Snowpark Checkpoints 库：验证器¶

Snowpark Checkpoints 包提供了一组验证，可应用于 Snowpark 代码，以确保与 PySpark 代码的行为等价。

Functions provided by the framework¶

check_with_spark: A decorator that will convert any Snowpark DataFrame arguments to a function or sample and then to PySpark DataFrames. The check will then execute a provided spark function that mirrors the functionality of the new Snowpark function and compares the outputs between the two implementations. Assuming the spark function and Snowpark functions are semantically identical, this decorator verifies those functions on real, sampled data.
参数：
- job_context (SnowparkJobContext): The job context that contains configuration and details for the validation
- spark_function (fn): The equivalent PySpark function to compare against the Snowpark implementation
- checkpoint_name (str): A name for the checkpoint; defaults to None
- sample_number (Optional[int], optional): The number of rows for validation; defaults to 100
- sampling_strategy (Optional[SamplingStrategy], optional): The strategy used for sampling data; defaults to SamplingStrategy.RANDOM_SAMPLE
- output_path (Optional[str], optional): The path to the file where the validation results are stored; defaults to None
Example:
```
 def original_spark_code_I_dont_understand(df):
 from pyspark.sql.functions import col, when

 ret = df.withColumn(
     "life_stage",
     when(col("byte") < 4, "child")
     .when(col("byte").between(4, 10), "teenager")
     .otherwise("adult"),
 )
 return ret


@check_with_spark(
 job_context=job_context, spark_function=original_spark_code_I_dont_understand
)
def new_snowpark_code_I_do_understand(df):
  from snowflake.snowpark.functions import col, lit, when

  ref = df.with_column(
      "life_stage",
      when(col("byte") < 4, lit("child"))
      .when(col("byte").between(4, 10), lit("teenager"))
      .otherwise(lit("adult")),
 )
 return ref


 df1 = new_snowpark_code_I_do_understand(df)
```
Copy
validate_dataframe_checkpoint: This function validates a Snowpark Dataframe against a specific checkpoint schema file or imported Dataframe according to the argument mode. It ensures that the information collected for that DataFrame and the DataFrame that is passed to the function are equivalent.
参数：
- df (SnowparkDataFrame): The DataFrame to validate
- checkpoint_name (str): The name of the checkpoint to validate against
- job_context (SnowparkJobContext, optional) (str): The job context for the validation; required for PARQUET mode
- mode (CheckpointMode): The mode of validation (e.g., SCHEMA, PARQUET); defaults to SCHEMA
- custom_checks (Optional[dict[Any, Any]], optional): Custom checks to apply during validation
- skip_checks (Optional[dict[Any, Any]], optional): Checks to skip during validation
- sample_frac (Optional[float], optional): Fraction of the DataFrame to sample for validation; defaults to 0.1
- sample_number (Optional[int], optional): Number of rows to sample for validation
- sampling_strategy (Optional[SamplingStrategy], optional): Strategy to use for sampling
- output_path (Optional[str], optional): The path to the file where the validation results are stored
Example:
```
# Check a schema/stats here!
validate_dataframe_checkpoint(
    df1,
    "demo_add_a_column_dataframe",
    job_context=job_context,
    mode=CheckpointMode.DATAFRAME, # CheckpointMode.Schema)
)
```
Copy
Depending on the mode selected, the validation will use either the collected schema file or a Parquet-loaded Dataframe in Snowflake to verify the equivalence against the PySpark version.

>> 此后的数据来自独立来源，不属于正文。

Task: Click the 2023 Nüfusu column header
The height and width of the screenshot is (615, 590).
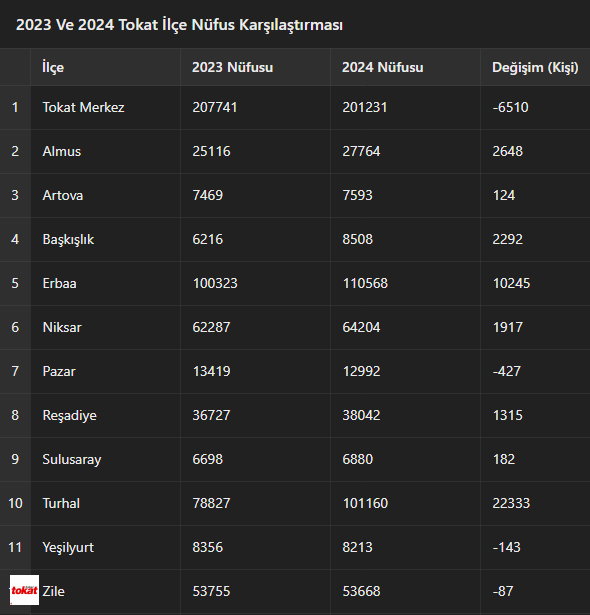Action: coord(233,67)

check-output_schema: This decorator validates the schema of a Snowpark function's output and ensures that the output DataFrame conforms to a specified Pandera schema. It is particularly useful for enforcing data integrity and consistency in Snowpark pipelines. This decorator takes several parameters, including the Pandera schema to validate against, the checkpoint name, sampling parameters, and an optional job context. It wraps the Snowpark function and performs schema validation on the output DataFrame before returning the result.

Example:

from pandas import DataFrame as PandasDataFrame
from pandera import DataFrameSchema, Column, Check
from snowflake.snowpark import Session
from snowflake.snowpark import DataFrame as SnowparkDataFrame
from snowflake.snowpark_checkpoints.checkpoint import check_output_schema
from numpy import int8

# Define the Pandera schema
out_schema = DataFrameSchema(
{
    "COLUMN1": Column(int8, Check.between(0, 10, include_max=True, include_min=True)),
    "COLUMN2": Column(float, Check.less_than_or_equal_to(-1.2)),
    "COLUMN3": Column(float, Check.less_than(10)),
}
)

# Define the Snowpark function and apply the decorator
@check_output_schema(out_schema, "output_schema_checkpoint")
def preprocessor(dataframe: SnowparkDataFrame):
 return dataframe.with_column(
    "COLUMN3", dataframe["COLUMN1"] + dataframe["COLUMN2"]
)

# Create a Snowpark session and DataFrame
session = Session.builder.getOrCreate()
df = PandasDataFrame(
{
    "COLUMN1": [1, 4, 0, 10, 9],
    "COLUMN2": [-1.3, -1.4, -2.9, -10.1, -20.4],
}
)

sp_dataframe = session.create_dataframe(df)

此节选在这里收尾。